Вот так, не обладая никакими способностями, Дюбуа заключил с англичанами договоры, противоречащие интересам Франции и благу всей Европы, особенно же невыгодные Испании; вот так, точно по мановению, началось и мгновенно выросло до чудовищных размеров влияние Дюбуа, который, внезапно возвратясь из Англии и получив должность государственного секретаря, ниспроверг все советы, чтобы сбросить маршала д'Юселя и совет по иностранным делам и захватить переговоры в свои руки. Потребовав такую награду за проведение их, заставив герцога Орлеанского оценить всю их деликатность, всю ловкость, с какой он их провел, результаты, которые они принесли — не принесли же они никаких, — Дюбуа сумел убедить своего господина в том, что тот должен доверить иностранные дела одному ему, чтобы поддержать и укрепить глубокое доверие англичан, которое настоятельно нужно сохранить; для этого с них следует снять путы в лице маршала д'Юселя, Канийака и совета, каковой Дюбуа хотел устранить, чтобы все дела проходили через один-единственный канал, благоприятный для английского посла, к которому он не мог бы испытывать ни малейшего недоверия.

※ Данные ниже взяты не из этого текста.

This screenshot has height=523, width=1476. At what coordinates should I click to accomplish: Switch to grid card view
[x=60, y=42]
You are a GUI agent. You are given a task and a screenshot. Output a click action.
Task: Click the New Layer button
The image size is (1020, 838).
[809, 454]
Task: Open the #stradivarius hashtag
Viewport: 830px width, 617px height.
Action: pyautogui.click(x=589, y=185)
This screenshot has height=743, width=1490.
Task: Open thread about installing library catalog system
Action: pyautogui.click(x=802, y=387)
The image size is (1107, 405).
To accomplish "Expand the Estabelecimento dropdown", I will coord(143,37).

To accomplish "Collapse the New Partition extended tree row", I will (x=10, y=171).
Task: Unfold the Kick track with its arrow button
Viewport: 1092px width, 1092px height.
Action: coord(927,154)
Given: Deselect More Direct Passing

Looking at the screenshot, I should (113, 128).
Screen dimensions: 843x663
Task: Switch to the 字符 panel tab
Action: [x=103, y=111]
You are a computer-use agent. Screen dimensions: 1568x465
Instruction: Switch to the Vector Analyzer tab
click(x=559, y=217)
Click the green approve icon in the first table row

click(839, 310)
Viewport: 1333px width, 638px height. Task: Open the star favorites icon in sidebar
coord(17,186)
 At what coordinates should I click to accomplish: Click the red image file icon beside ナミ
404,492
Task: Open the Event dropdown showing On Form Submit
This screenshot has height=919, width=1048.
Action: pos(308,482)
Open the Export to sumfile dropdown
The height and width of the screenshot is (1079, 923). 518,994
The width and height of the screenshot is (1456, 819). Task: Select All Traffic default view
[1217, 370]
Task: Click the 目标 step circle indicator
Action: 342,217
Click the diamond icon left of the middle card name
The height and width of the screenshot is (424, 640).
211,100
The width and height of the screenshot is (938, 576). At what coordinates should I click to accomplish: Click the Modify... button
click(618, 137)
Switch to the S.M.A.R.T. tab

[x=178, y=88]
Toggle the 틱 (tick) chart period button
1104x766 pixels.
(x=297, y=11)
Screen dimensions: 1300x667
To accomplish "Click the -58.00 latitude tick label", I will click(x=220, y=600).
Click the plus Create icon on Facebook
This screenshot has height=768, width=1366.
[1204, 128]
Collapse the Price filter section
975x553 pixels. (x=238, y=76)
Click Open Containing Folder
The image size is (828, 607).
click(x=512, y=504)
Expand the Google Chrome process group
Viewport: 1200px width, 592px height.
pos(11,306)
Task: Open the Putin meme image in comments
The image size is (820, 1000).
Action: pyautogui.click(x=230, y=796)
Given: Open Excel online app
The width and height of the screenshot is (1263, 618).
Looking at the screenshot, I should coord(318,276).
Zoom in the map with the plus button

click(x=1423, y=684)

Ну. а от государственного секретаря к прочим должностям дорога была скорой и легкой. Война, которую Дюбуа затеял против Испании[197] без какой-либо, даже самой ничтожной, причины, вопреки насущным интересам Франции и даже глубоко личному интересу герцога Орлеанского, с единственной целью уничтожить в угоду англичанам испанский флот,[198] была ценой за получение кардинальской шапки, а она тут же проторила ему дорогу к должности первого министра.
197
Тройственный союз Франции, Англии и Голландии потребовал от Филиппа V отказаться от прав на итальянские провинции (герцогства Парма и Тоскана, после прекращения царствовавших там династий, должны были перейти к сыну Филиппа V, инфанту дону Карлосу). Испания отвергла эти требования. Альберони через посредство испанского посла во Франции Челламаре поддержал заговор герцога и герцогини Мэнских против регента. Раскрытие заговора послужило поводом к тому, чтобы 2 января 1719 г. регент по настоянию Дюбуа объявил войну Испании.